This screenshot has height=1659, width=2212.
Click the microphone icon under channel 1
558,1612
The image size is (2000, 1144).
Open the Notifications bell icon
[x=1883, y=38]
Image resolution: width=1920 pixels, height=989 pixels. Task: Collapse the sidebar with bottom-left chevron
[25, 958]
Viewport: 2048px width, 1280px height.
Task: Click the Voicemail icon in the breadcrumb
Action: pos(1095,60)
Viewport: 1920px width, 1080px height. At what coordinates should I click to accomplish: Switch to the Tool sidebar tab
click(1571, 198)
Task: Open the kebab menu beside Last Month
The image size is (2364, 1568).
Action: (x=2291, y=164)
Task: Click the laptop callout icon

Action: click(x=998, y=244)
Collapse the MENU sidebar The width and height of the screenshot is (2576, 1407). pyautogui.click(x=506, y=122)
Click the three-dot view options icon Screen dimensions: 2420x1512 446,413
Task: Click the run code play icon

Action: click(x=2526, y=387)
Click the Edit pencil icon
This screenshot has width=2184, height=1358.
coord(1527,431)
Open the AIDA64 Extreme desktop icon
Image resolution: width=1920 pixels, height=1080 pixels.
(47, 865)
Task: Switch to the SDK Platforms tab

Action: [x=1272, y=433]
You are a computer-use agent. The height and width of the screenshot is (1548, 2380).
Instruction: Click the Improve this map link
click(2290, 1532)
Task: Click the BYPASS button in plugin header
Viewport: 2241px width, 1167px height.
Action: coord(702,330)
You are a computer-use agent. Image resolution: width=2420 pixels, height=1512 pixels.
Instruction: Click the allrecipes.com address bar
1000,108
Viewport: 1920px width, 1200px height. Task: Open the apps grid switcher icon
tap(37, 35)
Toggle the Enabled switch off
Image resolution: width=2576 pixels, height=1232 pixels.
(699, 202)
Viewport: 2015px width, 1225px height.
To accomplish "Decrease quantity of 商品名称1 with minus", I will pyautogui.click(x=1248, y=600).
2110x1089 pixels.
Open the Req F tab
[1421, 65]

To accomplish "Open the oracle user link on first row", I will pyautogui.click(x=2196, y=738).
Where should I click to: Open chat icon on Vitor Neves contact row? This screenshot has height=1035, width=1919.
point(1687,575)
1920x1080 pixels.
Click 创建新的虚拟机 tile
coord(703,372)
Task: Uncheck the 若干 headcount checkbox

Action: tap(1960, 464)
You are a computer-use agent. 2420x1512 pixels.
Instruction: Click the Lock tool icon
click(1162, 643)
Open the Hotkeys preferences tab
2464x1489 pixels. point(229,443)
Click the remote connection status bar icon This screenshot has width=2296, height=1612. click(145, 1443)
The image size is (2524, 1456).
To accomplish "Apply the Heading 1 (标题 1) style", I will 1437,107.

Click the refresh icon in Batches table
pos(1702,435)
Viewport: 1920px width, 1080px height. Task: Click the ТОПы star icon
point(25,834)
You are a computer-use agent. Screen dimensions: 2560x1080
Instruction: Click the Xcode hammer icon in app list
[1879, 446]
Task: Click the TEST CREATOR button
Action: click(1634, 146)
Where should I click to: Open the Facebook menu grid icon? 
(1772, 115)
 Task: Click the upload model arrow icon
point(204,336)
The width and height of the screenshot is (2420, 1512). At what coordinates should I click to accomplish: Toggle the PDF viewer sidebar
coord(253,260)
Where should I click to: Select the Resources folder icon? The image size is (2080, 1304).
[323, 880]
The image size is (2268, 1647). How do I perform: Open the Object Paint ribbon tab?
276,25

▶ Required work
Report only how many lines in the entries above contain the string "dimensions".

▶ Expected answer
2